Sorry I suck at blogging

I can't believe it's been so long since I've posted. I'm sorry and I'll do better, I promise.

Here's the condensed version of the last couple of months.

Shortly after I last posted that FET cycle went down the crapper. My lining sucked worse than last time. They have no idea why my lining isn't responding. The cycle was canceled before transfer. Good news- we didn't waste an embryo. Bad news- no chance of a baby without transfer.

I'm kinda done. I have pretty much lost all confidence that I can get pregnant and stay pregnant. That being said, I'm more committed than ever to having a family, to being a mom. That's all I want now. I'm ready (I think) to begin exploring adoption more seriously. Matt isn't there yet. I'm not 100% there yet. So we're in limbo. Just waiting until a next step feels right.

We're also pretty tired of hemorrhaging cash for medical bills and infertility treatments. We need some time to get our financial feet back under us so we can move on more comfortably.

On a similar note, I went back to work. I'm not teaching this year. I'm just not ready to take care of other people's kids all day. I'm working for the same company that Matt works for. It's nice that we can ride to work together and have extra time each day to talk and hang out. We can also each bring one of the dogs which is awesome. It's nice to have the extra money and it's a pretty fun, laid back job. It's also nice to work with adults all day.

_Extracted material:_
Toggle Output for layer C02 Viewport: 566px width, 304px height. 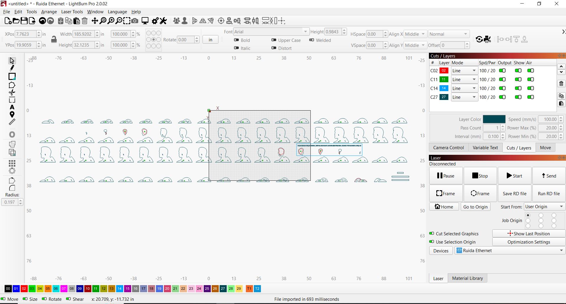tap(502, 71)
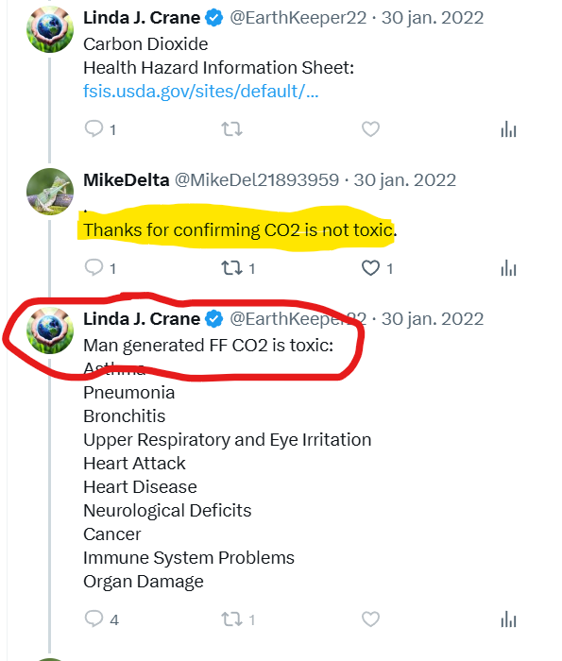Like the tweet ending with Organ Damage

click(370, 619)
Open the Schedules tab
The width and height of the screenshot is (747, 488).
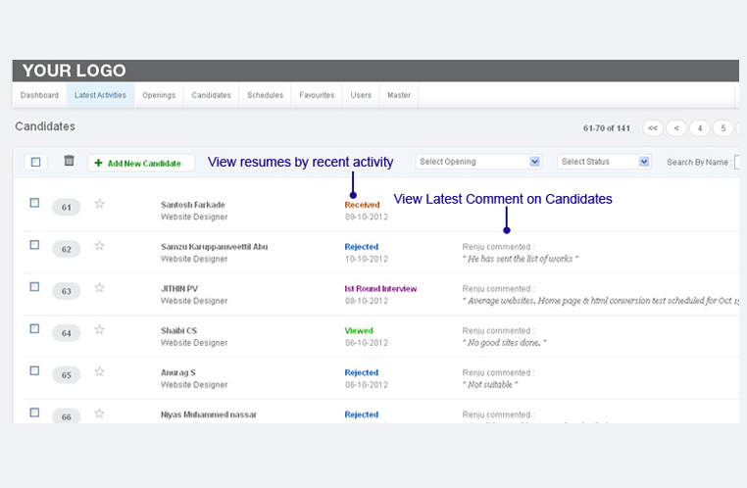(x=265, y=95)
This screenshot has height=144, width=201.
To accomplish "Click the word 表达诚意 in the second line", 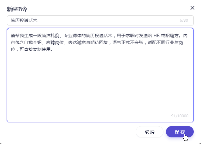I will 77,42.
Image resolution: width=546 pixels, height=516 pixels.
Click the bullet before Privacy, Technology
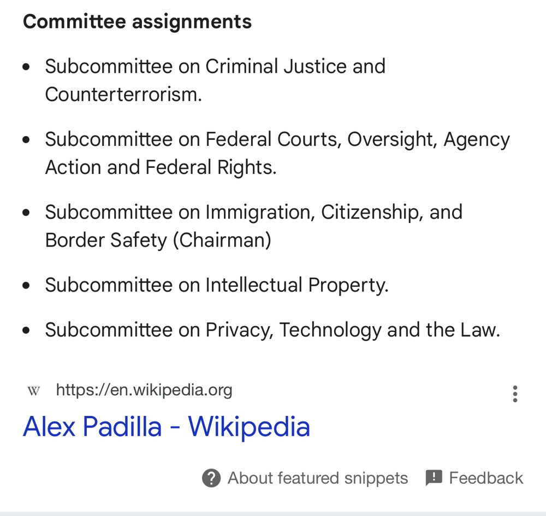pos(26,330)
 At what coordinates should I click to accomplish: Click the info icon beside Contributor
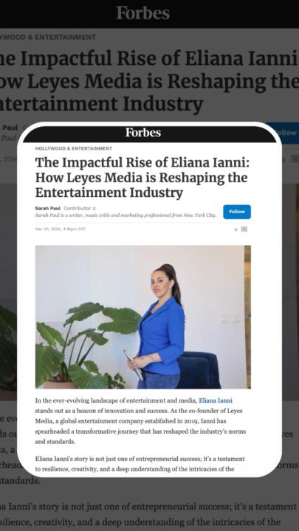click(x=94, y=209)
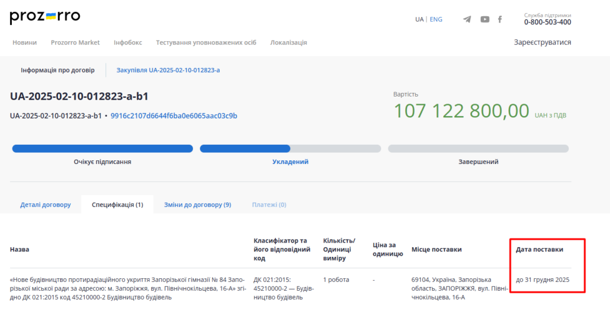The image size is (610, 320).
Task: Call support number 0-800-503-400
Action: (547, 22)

...

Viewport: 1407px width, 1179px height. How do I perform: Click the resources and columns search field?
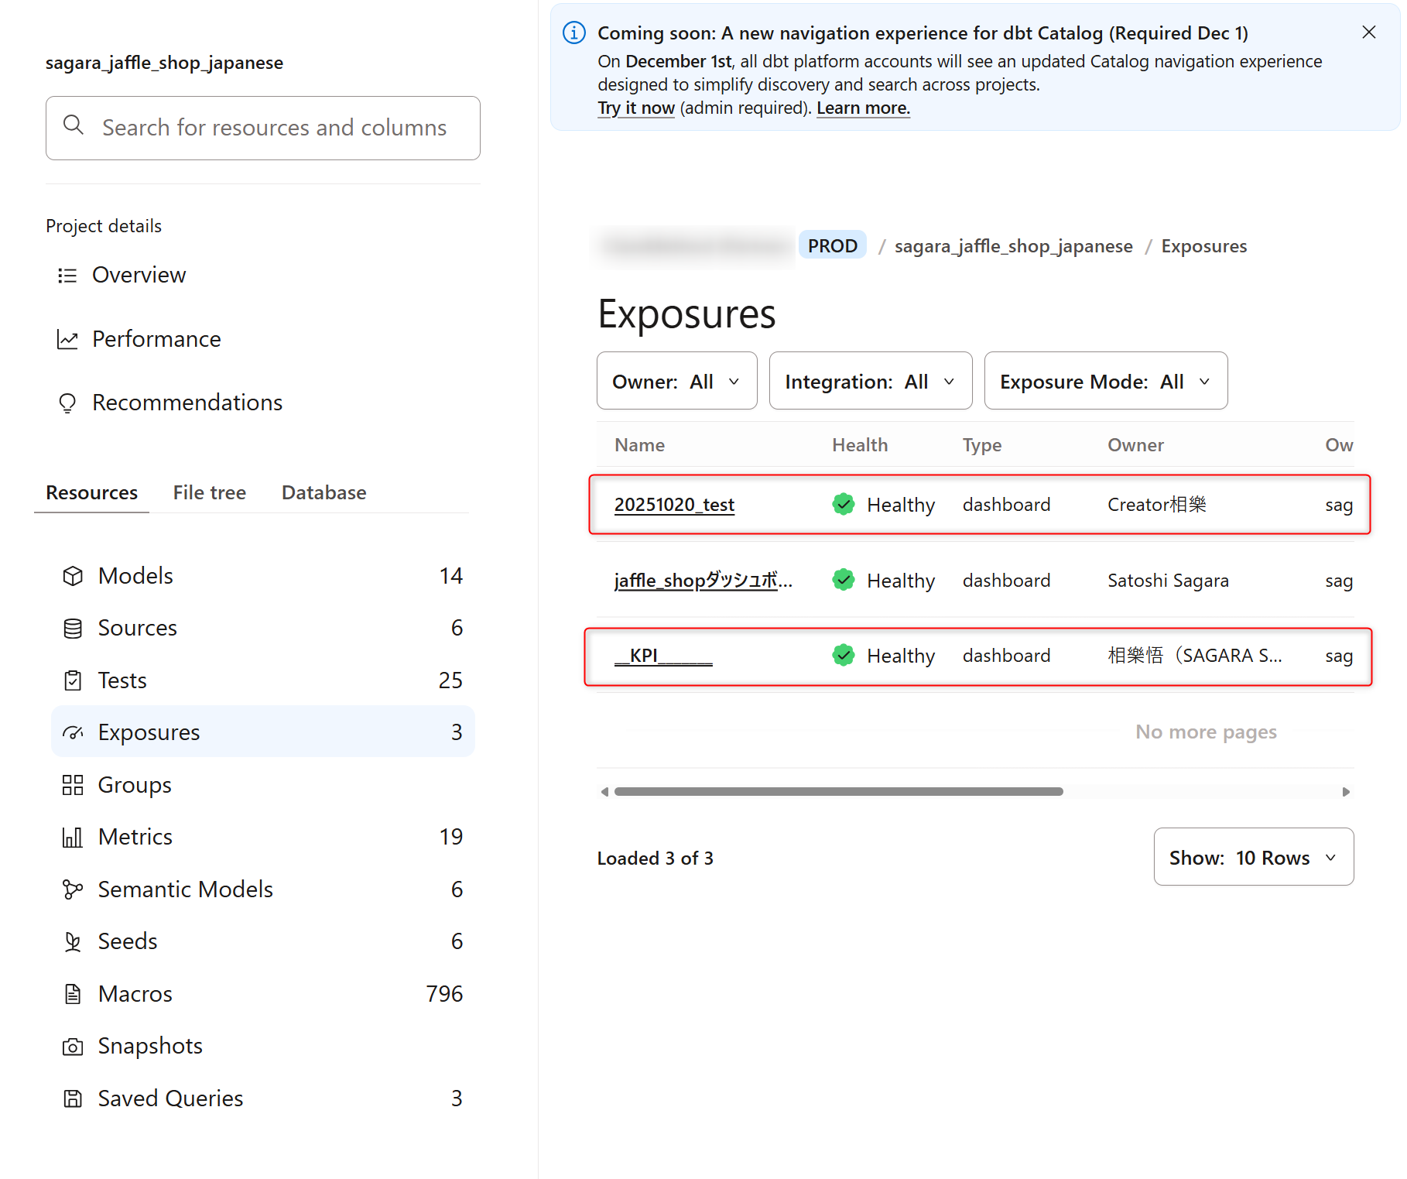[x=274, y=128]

_Actions to take:_
(1) In the blog post, what company is the writer working for now?
(2) Copy word for word the part of the blog post that begins at the words "I can't believe" and stops after "baby without transfer.".
The records aren't needed for anything here.

_Solution set:_
(1) The same company that Matt works for.

(2)
I can't believe it's been so long since I've posted. I'm sorry and I'll do better, I promise.

Here's the condensed version of the last couple of months.

Shortly after I last posted that FET cycle went down the crapper. My lining sucked worse than last time. They have no idea why my lining isn't responding. The cycle was canceled before transfer. Good news- we didn't waste an embryo. Bad news- no chance of a baby without transfer.